*** DATASET EXTRACT ***
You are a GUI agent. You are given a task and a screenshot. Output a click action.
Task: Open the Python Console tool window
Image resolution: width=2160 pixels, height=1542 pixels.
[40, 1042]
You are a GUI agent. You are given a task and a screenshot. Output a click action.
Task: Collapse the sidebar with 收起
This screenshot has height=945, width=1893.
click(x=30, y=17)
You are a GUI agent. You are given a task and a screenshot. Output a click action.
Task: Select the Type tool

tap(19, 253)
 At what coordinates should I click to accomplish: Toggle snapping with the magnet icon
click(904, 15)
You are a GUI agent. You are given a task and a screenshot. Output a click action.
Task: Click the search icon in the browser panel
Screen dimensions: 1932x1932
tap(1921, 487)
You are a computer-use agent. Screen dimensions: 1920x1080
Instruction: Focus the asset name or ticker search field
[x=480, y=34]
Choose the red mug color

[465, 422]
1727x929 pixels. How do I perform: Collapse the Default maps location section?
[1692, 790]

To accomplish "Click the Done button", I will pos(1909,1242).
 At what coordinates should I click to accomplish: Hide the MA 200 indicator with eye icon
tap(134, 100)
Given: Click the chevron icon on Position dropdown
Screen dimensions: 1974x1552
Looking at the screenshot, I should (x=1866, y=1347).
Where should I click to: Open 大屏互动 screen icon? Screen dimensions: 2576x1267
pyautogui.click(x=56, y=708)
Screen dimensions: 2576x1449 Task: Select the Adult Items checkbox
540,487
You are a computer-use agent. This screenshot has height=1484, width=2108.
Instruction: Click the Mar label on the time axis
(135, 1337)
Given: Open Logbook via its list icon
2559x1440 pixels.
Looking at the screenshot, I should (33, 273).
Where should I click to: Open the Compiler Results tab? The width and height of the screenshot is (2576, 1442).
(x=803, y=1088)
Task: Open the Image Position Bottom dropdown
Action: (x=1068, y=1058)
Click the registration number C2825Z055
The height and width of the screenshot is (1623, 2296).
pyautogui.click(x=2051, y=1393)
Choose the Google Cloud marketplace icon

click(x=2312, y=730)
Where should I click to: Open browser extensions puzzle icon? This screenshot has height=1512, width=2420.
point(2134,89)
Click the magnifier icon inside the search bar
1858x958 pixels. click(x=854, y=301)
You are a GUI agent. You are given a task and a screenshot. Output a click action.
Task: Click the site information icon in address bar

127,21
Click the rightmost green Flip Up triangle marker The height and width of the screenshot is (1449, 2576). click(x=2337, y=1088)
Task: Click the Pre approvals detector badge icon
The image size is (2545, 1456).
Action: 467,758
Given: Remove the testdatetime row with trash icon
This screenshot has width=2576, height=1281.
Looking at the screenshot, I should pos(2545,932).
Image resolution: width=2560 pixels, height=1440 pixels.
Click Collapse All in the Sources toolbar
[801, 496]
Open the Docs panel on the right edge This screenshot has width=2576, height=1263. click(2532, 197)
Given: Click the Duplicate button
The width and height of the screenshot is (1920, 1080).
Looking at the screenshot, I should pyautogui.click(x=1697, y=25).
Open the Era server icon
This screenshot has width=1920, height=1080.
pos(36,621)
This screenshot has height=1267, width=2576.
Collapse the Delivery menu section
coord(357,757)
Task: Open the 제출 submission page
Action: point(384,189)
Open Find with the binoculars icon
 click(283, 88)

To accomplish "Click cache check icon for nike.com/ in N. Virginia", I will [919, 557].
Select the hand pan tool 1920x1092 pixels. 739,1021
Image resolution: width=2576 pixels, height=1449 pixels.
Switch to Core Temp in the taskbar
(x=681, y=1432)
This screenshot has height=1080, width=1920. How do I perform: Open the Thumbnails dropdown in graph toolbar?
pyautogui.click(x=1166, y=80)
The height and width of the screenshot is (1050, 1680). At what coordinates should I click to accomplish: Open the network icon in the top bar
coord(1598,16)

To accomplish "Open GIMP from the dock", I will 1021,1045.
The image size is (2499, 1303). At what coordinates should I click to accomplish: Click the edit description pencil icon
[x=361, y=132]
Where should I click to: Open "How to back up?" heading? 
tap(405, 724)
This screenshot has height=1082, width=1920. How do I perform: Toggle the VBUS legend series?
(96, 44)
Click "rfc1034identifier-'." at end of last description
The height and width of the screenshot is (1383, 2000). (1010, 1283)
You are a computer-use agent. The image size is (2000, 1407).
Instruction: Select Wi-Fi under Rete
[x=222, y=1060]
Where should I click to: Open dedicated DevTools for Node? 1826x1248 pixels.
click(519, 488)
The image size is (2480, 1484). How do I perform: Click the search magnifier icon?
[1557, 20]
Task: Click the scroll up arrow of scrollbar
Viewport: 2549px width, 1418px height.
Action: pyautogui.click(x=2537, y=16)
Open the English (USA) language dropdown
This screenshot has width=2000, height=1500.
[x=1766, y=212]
*** End of DATASET EXTRACT ***
→ **THE PROBLEM**
Above are the entries. Quote exactly the lines from the one bearing "Task: Select the Type tool" through the one bearing "You are a computer-use agent. This".

→ **TASK ANSWER**
Task: Select the Type tool

tap(19, 253)
 At what coordinates should I click to accomplish: Toggle snapping with the magnet icon
click(904, 15)
You are a GUI agent. You are given a task and a screenshot. Output a click action.
Task: Click the search icon in the browser panel
Screen dimensions: 1932x1932
tap(1921, 487)
You are a computer-use agent. Screen dimensions: 1920x1080
Instruction: Focus the asset name or ticker search field
[x=480, y=34]
Choose the red mug color

[465, 422]
1727x929 pixels. How do I perform: Collapse the Default maps location section?
[1692, 790]

To accomplish "Click the Done button", I will pos(1909,1242).
 At what coordinates should I click to accomplish: Hide the MA 200 indicator with eye icon
tap(134, 100)
Given: Click the chevron icon on Position dropdown
Screen dimensions: 1974x1552
Looking at the screenshot, I should (x=1866, y=1347).
Where should I click to: Open 大屏互动 screen icon? Screen dimensions: 2576x1267
pyautogui.click(x=56, y=708)
Screen dimensions: 2576x1449 Task: Select the Adult Items checkbox
540,487
You are a computer-use agent. This screenshot has height=1484, width=2108.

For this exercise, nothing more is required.